Pourquoi Bruxelles interdit les trottinettes en libre-service dès 2027 ?

 
Bruxelles mettra fin aux trottinettes en libre-service d’ici le 1er janvier 2027. En cause : des accidents en hausse, des trottoirs encombrés et un usage à des fins criminelles.
Trottinettes électriques libre service Bolt
Source : Bolt

La décision est tombée à l’issue du conseil des ministres bruxellois. Les licences accordées à Bolt et Dott, les deux opérateurs autorisés aujourd’hui à exploiter des flottes de trottinettes électriques en libre-service, arriveront à échéance fin 2026 et ne seront pas renouvelées, nous apprend Nieuwsfiets.

Concrètement, à partir du 1er janvier 2027, plus aucune trottinette électrique en libre-service ne pourra être louée et utilisée dans la région. Les vélos partagés Villo !, eux, restent en place et seront modernisés avec des modèles électriques et des stations fixes.

Trois raisons invoquées

Pour expliquer ce choix, le gouvernement avance trois grandes raisons. La hausse des accidents d’abord, les nuisances pour les autres usagers de la route ensuite, et enfin l’utilisation de ces engins à des fins criminelles.

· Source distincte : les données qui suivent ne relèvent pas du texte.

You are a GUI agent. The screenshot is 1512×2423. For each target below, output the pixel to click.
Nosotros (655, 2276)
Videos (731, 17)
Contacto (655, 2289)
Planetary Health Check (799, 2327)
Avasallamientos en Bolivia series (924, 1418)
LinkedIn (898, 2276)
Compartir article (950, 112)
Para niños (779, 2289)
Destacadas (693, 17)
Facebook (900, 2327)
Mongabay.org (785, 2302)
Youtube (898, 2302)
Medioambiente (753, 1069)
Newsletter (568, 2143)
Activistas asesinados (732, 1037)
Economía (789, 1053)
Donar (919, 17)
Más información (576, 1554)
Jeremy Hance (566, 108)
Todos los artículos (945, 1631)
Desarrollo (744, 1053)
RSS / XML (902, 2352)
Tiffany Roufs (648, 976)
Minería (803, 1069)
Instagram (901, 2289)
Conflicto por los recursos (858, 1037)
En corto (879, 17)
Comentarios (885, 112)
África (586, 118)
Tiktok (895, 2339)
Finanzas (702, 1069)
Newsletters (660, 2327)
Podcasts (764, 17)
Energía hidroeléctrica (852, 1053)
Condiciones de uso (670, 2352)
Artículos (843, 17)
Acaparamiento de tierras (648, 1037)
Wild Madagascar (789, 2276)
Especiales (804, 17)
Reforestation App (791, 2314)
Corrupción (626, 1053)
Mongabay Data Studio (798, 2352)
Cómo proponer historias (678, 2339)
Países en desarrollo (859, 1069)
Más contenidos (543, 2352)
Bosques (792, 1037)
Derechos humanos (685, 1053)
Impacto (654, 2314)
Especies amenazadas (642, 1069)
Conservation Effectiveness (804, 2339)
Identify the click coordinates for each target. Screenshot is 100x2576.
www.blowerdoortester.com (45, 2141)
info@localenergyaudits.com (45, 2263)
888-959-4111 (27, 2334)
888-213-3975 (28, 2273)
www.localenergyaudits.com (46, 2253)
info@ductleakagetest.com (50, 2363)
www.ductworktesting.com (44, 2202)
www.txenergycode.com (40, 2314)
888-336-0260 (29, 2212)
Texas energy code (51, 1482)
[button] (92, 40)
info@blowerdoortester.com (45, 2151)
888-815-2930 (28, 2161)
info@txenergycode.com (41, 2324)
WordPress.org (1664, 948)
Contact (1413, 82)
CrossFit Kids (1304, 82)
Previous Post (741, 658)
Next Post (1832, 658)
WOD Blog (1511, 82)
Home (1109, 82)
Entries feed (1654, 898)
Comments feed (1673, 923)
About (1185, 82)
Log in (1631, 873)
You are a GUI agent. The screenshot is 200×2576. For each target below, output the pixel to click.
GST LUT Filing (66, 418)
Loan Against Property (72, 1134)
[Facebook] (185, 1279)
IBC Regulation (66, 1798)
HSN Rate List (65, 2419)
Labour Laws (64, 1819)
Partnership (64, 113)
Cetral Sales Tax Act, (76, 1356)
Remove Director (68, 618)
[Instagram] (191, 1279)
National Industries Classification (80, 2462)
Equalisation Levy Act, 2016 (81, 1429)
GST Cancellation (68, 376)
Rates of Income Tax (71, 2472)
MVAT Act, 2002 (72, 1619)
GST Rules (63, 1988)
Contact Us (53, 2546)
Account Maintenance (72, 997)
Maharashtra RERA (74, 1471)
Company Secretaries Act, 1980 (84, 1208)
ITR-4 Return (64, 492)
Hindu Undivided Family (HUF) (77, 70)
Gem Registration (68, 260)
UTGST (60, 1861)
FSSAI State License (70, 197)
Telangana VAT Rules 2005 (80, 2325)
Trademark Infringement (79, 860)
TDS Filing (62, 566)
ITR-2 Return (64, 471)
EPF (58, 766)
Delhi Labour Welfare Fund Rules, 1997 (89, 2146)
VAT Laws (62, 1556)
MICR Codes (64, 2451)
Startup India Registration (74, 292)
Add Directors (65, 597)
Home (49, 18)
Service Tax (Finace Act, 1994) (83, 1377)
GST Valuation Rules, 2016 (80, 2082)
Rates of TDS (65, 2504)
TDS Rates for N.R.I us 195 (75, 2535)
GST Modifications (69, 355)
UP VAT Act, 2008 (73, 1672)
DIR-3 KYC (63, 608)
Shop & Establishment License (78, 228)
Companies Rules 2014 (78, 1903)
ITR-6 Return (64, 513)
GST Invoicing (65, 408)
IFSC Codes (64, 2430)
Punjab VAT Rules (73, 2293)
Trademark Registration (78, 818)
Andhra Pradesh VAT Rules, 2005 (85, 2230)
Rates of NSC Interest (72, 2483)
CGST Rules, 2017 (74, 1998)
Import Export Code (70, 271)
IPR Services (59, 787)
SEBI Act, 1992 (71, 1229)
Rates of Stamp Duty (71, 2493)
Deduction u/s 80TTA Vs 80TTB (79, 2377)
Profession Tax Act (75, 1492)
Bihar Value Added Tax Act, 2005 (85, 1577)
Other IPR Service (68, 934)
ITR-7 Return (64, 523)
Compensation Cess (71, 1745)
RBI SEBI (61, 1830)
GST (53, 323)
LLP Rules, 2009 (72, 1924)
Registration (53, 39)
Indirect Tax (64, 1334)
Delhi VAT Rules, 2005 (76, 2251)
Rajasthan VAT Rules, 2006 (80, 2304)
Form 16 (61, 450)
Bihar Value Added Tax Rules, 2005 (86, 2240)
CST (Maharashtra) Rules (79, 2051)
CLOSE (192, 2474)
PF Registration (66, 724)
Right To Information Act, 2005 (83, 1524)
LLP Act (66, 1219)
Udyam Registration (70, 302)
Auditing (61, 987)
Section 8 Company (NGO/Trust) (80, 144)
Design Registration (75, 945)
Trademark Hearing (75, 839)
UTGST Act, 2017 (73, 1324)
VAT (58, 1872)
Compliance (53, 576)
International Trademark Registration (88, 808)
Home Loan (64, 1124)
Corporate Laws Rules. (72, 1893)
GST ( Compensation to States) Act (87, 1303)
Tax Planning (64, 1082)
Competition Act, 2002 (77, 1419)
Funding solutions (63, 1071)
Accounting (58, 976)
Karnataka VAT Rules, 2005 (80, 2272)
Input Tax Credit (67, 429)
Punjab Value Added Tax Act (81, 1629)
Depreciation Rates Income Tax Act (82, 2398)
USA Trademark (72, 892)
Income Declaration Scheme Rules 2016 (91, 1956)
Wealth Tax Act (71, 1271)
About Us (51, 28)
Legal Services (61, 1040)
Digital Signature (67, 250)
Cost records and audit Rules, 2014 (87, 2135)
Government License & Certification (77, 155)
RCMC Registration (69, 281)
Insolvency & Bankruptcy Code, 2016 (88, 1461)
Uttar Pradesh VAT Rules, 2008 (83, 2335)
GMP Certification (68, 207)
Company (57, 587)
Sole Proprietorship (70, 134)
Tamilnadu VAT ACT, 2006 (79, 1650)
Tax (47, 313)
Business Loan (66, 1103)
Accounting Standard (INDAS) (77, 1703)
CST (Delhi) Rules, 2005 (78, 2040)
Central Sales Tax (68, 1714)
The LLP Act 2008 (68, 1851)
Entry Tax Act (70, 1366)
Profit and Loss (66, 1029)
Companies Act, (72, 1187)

Sur ce dernier point, le procureur du Roi de Bruxelles Julien Moinil explique que les trafiquants de drogue apprécient les trottinettes partagées car elles permettent de fuir facilement à l’arrivée de la police. Ces véhicules ont été impliqués dans 25 fusillades à Bruxelles l’an dernier.

Des accidents en hausse malgré des règles plus strictes

Par ailleurs, plusieurs chiffres relatifs aux accidents ont été mis en avant par le gouvernement. Par exemple, au moins 666 personnes ont été blessées en 2025 dans des accidents impliquant des trottinettes électriques en Région de Bruxelles-Capitale, soit 26 % de plus qu’en 2024. Et ce, malgré des nouvelles règles mises en place dès 2022 : 16 ans minimum, pas plus de deux personnes sur l’engin et une vitesse bridée à 20 km/h pour les trottinettes en libre-service.

Pour appuyer la mesure, la ministre de la Mobilité Elke Van den Brandt (Groen) a déjà cité, le mois dernier en commission du parlement régional, les données de Vias, l’institut belge pour la sécurité routière.

« Si le risque est de 1 pour la voiture, c’est 9 pour le vélo et 93 pour les trottinettes électriques. On constate en outre une forte proportion de traumatismes crâniens car on est projeté vers l’avant. Les urgentistes tirent depuis quelque temps la sonnette d’alarme […] concernant les blessures graves auxquelles ils sont confrontés en lien avec l’arrivée des trottinettes électriques. Néanmoins, à Bruxelles, 71 % des cyclistes portent un casque contre 20 % pour les utilisateurs de trottinettes électriques. », expliquait-elle.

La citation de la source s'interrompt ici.